Belying the “flix” in its name, Netflix is now primarily an Internet streaming service for television shows, not feature films. TV series now account for more than half of all Netflix viewing. That helps to explain why this Wednesday — when motion picture classics like Scarface and newer hits like Toy Story 3 will vanish from the streaming service — is not the doomsday it was once expected to be. The vanishing films are from Starz. Its three-and-a-half-year-old deal helped Netflix persuade millions of people to sign up for streaming, hastening the company’s leap to digital distribution from physical DVDs.

 

It became clear about a year ago that the deal would not be renewed. By then, though, Netflix was bulking up on old TV episodes and, in a direct challenge to HBO, beginning to distribute its own original shows for the streaming service.

Analysts say the prioritising of TV partly explains why the company has been able to retain about 21.7 million streaming subscribers in the US — totaling one in four households that have broadband — despite complaints about an inadequate feature film selection. It’s a transition that Netflix has made rather successfully in the last six to 12 months, in stark contrast to its botched plan to spin off DVD-by-mail into a separate company called Qwikster last fall.
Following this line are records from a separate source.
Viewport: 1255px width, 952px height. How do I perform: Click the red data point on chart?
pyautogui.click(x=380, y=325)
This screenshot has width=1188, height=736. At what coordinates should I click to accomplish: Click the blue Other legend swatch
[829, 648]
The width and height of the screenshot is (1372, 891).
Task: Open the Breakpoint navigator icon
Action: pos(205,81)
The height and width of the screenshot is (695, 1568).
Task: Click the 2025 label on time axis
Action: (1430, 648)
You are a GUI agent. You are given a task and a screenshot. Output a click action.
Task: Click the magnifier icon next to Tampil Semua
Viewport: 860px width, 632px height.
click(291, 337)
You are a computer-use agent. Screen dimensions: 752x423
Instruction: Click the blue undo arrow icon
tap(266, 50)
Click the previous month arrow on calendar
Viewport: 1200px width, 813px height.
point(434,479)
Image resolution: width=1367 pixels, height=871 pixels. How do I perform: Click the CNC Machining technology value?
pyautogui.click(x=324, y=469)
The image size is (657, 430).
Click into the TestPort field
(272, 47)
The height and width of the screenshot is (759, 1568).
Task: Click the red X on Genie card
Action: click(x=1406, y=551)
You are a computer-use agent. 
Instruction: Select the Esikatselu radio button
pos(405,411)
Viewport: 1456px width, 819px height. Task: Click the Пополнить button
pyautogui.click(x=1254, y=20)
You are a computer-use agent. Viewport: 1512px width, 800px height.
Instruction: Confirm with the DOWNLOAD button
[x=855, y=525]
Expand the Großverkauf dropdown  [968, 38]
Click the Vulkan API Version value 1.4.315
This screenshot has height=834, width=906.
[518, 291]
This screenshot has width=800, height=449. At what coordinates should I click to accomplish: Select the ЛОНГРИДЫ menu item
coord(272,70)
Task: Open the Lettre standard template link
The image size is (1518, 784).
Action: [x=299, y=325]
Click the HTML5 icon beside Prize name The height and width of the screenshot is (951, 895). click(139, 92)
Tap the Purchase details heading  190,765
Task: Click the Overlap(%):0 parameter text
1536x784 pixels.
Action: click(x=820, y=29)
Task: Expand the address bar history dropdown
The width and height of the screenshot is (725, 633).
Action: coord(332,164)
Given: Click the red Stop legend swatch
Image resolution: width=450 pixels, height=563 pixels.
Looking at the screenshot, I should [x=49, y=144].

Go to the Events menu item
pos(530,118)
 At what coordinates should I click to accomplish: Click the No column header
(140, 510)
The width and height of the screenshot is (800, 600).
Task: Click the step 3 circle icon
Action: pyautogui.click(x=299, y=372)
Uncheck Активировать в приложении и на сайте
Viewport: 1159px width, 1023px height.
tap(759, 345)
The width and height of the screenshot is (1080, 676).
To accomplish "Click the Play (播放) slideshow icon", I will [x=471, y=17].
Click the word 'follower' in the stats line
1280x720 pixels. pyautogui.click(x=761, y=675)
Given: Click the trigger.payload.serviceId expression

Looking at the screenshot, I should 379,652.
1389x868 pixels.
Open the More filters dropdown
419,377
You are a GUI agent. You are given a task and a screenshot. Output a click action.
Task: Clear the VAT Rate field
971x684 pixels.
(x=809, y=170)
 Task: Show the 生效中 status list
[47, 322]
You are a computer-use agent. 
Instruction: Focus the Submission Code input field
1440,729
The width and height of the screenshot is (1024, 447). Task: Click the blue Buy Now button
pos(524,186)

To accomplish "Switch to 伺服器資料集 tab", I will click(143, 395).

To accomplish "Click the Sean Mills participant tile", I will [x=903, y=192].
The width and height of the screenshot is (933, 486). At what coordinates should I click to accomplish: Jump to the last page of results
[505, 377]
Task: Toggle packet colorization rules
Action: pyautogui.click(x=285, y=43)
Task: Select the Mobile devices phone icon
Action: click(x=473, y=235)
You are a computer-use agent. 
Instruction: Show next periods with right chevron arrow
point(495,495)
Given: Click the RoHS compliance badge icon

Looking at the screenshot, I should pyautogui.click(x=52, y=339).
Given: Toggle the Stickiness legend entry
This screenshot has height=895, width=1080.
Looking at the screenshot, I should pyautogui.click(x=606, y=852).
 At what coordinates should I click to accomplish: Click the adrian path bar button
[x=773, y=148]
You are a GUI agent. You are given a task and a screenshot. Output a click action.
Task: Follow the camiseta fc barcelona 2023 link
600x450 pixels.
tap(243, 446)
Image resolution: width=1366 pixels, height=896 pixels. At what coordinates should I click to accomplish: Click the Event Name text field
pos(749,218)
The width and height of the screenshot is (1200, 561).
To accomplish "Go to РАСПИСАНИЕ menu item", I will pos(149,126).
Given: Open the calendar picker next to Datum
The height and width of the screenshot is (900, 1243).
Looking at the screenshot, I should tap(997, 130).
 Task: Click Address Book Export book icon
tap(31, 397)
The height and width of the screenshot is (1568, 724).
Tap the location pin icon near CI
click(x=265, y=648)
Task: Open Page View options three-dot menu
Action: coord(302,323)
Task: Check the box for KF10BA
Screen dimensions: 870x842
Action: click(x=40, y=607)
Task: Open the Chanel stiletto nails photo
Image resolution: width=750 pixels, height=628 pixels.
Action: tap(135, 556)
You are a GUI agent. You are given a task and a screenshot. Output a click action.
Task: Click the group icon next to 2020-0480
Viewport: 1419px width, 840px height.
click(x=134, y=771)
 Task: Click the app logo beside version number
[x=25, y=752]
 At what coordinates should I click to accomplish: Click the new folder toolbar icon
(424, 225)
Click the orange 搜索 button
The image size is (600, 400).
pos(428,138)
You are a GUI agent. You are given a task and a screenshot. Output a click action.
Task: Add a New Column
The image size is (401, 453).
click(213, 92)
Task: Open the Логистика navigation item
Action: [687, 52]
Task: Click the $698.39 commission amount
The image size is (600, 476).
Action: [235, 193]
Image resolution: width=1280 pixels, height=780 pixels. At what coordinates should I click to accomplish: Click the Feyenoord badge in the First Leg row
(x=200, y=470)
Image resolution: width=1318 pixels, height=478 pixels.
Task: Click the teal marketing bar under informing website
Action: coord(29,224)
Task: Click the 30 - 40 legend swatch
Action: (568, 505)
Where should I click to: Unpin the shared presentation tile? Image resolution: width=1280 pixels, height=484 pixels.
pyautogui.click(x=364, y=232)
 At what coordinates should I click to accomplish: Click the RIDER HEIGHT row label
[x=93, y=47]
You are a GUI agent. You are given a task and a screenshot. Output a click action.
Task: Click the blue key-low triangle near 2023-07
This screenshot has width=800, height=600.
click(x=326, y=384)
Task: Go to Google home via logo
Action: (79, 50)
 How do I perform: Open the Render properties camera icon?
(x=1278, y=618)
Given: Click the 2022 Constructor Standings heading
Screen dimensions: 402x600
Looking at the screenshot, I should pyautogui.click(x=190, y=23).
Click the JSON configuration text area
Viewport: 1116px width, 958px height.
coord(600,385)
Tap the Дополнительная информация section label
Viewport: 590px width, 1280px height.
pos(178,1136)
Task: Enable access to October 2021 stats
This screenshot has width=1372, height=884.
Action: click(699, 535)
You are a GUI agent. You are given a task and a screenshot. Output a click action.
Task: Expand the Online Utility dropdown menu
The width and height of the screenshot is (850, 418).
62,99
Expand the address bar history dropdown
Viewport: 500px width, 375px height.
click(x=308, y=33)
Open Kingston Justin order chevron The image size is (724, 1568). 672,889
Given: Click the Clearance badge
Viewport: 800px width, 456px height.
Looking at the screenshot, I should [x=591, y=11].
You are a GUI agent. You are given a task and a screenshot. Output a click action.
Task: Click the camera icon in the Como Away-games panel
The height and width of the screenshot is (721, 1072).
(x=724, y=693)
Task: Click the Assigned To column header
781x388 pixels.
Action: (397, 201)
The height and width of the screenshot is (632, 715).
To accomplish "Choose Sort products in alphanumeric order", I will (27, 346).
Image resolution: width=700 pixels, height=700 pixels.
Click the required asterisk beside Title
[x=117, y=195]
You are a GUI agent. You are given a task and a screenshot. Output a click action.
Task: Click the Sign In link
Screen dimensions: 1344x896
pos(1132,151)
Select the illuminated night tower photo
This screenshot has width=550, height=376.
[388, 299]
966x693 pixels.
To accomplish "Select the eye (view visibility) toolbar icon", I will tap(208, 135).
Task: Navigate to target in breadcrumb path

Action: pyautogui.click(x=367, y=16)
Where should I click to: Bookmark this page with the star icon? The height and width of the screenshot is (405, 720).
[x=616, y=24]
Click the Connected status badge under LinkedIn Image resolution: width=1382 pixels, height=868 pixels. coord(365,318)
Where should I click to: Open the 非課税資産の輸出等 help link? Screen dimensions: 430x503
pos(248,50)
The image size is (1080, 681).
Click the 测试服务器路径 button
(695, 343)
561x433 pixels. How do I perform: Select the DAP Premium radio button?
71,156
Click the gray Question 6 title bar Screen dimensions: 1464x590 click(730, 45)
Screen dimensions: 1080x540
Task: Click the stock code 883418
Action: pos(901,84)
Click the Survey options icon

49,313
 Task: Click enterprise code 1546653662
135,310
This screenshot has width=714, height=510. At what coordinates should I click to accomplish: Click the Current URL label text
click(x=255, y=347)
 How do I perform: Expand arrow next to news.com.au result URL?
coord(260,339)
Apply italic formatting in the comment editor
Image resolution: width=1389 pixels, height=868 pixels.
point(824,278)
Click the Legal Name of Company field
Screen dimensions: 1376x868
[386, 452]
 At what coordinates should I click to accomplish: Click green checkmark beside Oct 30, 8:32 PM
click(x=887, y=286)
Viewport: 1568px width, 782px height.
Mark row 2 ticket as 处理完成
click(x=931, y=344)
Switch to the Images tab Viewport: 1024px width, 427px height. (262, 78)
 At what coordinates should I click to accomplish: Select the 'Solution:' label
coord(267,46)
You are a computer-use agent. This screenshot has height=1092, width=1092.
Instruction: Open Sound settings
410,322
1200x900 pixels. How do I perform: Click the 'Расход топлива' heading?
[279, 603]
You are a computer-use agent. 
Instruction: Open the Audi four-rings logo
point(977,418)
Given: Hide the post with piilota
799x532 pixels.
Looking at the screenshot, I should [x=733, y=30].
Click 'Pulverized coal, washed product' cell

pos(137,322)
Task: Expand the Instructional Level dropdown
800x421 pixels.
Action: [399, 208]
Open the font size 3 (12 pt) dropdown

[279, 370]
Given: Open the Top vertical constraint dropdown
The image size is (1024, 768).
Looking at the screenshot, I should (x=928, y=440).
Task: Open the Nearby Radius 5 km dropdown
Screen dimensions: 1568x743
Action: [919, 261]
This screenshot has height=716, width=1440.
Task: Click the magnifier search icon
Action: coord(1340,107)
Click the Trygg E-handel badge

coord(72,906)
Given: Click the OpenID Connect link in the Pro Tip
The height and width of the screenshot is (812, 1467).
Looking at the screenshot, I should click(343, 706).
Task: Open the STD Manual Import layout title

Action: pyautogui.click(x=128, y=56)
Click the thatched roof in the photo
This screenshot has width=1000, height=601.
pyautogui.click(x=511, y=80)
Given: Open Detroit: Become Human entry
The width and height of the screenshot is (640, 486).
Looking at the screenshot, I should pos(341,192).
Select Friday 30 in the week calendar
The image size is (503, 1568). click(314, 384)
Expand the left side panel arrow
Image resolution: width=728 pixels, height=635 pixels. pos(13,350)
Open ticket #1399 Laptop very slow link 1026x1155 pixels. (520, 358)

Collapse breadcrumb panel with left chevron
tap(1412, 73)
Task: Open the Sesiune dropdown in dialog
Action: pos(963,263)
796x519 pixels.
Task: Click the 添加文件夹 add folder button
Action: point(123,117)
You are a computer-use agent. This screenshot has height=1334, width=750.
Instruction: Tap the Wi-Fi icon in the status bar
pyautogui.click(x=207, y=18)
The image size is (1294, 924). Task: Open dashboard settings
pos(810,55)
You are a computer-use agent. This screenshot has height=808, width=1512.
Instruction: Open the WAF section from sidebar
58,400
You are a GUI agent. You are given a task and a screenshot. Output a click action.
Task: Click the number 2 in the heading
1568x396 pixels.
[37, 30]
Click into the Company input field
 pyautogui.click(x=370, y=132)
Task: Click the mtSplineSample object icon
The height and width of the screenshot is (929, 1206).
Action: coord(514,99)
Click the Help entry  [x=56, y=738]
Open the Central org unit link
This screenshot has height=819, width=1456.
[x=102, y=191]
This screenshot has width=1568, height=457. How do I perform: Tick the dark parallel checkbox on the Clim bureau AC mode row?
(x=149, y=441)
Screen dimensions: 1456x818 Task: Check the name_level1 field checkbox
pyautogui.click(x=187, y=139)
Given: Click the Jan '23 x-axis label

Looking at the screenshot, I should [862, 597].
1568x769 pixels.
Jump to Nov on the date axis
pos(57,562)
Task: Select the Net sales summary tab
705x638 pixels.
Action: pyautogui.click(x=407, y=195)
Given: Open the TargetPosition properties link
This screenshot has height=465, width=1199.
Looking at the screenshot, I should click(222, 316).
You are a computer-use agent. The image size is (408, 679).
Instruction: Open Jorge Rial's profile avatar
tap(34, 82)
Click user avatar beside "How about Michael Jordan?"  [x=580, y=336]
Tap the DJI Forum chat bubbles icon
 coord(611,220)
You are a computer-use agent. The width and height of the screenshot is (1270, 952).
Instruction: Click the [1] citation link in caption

The new movies provided by Starz account for just 2 percent of all viewing, Netflix says, down from 8 percent a year ago — illuminating the fact that the company has spent lavishly on new streaming titles that subscribers want to watch. (“I would contend Netflix spends wisely rather than lavishly,” a Netflix spokesman, Steve Swasey, says in response.) Many new titles are full seasons of TV series like Mad Men and Lost that Netflix executives call “26-hour movies.”

The pivot to TV reruns was necessitated in part by the tightening of the movie spigot by movie studios. Fearing that Netflix might grow too popular, the studios “have decided to dramatically raise prices” for films and shows, says Youssef H Squali, a managing director, Jefferies & Company. “The company is being forced into offering more (older) TV content as it’s cheaper,” he says. The company’s next challenge is to come up with original shows — instead of reruns — that subscribers will latch onto, mimicking the HBO model.

Reed Hastings, Netflix’s chief executive, told business school students in Manhattan last week that the company would try a couple of dozen original series in the coming years, but did not specify a timeframe; Netflix had previously said that five such series would premiere by the end of 2013. A show from Norway, Lilyhammer, had its American debut on Netflix earlier this month, and a drama made just for Netflix, House of Cards, will debut later in the year.

Still, there is a persistent undercurrent of criticism about Netflix’s actual movie selection, and it was highlighted this week by the Starz disappearance. Only four of the 50 top-grossing films of 2011 were currently available for streaming on the service.

Earlier this month, Netflix secured rights to The Artist, which won the best-picture Oscar at the Academy Awards ceremony on Sunday. It has earned just $32 million at the box office to date and will become available on Netflix in less than six months, the company said Monday.

Netflix declined to comment on exactly what proportion of total viewing that TV episodes make up, but its executives put the number at 50 to 60 percent last fall.